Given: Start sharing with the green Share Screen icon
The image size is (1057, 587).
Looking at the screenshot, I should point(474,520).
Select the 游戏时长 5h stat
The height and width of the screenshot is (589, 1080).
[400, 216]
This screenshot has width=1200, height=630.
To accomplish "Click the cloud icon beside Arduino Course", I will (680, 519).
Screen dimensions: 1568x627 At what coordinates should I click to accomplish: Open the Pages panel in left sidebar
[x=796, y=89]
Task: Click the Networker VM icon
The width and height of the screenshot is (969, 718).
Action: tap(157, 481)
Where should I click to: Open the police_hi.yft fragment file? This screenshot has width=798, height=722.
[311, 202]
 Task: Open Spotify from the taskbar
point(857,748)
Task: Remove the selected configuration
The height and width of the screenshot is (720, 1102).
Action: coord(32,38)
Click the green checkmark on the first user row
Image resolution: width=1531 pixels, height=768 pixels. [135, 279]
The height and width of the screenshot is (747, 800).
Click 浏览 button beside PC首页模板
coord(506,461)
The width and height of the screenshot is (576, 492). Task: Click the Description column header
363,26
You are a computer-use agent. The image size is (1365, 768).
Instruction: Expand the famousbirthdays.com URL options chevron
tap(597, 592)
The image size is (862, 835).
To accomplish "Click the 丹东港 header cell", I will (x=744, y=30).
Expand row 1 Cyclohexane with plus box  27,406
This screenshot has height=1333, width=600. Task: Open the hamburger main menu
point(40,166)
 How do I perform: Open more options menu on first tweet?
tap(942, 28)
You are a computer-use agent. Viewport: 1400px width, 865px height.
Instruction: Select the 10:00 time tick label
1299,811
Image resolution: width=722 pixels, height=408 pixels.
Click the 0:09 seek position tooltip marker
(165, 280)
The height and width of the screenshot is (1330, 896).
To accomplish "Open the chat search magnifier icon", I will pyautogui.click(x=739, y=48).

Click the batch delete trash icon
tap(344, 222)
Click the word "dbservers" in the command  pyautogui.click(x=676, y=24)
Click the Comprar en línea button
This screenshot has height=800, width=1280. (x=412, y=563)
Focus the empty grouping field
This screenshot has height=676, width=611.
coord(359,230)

§ §

**About this task:**
Copy out each entry precisely. Leave nothing out.

**Result below:**
Given: Start sharing with the green Share Screen icon
The image size is (1057, 587).
Looking at the screenshot, I should point(474,520).
Select the 游戏时长 5h stat
The height and width of the screenshot is (589, 1080).
[400, 216]
This screenshot has width=1200, height=630.
To accomplish "Click the cloud icon beside Arduino Course", I will (680, 519).
Screen dimensions: 1568x627 At what coordinates should I click to accomplish: Open the Pages panel in left sidebar
[x=796, y=89]
Task: Click the Networker VM icon
The width and height of the screenshot is (969, 718).
Action: tap(157, 481)
Where should I click to: Open the police_hi.yft fragment file? This screenshot has width=798, height=722.
[311, 202]
 Task: Open Spotify from the taskbar
point(857,748)
Task: Remove the selected configuration
The height and width of the screenshot is (720, 1102).
Action: coord(32,38)
Click the green checkmark on the first user row
Image resolution: width=1531 pixels, height=768 pixels. [135, 279]
The height and width of the screenshot is (747, 800).
Click 浏览 button beside PC首页模板
coord(506,461)
The width and height of the screenshot is (576, 492). Task: Click the Description column header
363,26
You are a computer-use agent. The image size is (1365, 768).
Instruction: Expand the famousbirthdays.com URL options chevron
tap(597, 592)
The image size is (862, 835).
To accomplish "Click the 丹东港 header cell", I will (x=744, y=30).
Expand row 1 Cyclohexane with plus box  27,406
This screenshot has height=1333, width=600. Task: Open the hamburger main menu
point(40,166)
 How do I perform: Open more options menu on first tweet?
tap(942, 28)
You are a computer-use agent. Viewport: 1400px width, 865px height.
Instruction: Select the 10:00 time tick label
1299,811
Image resolution: width=722 pixels, height=408 pixels.
Click the 0:09 seek position tooltip marker
(165, 280)
The height and width of the screenshot is (1330, 896).
To accomplish "Open the chat search magnifier icon", I will pyautogui.click(x=739, y=48).

Click the batch delete trash icon
tap(344, 222)
Click the word "dbservers" in the command  pyautogui.click(x=676, y=24)
Click the Comprar en línea button
This screenshot has height=800, width=1280. (x=412, y=563)
Focus the empty grouping field
This screenshot has height=676, width=611.
coord(359,230)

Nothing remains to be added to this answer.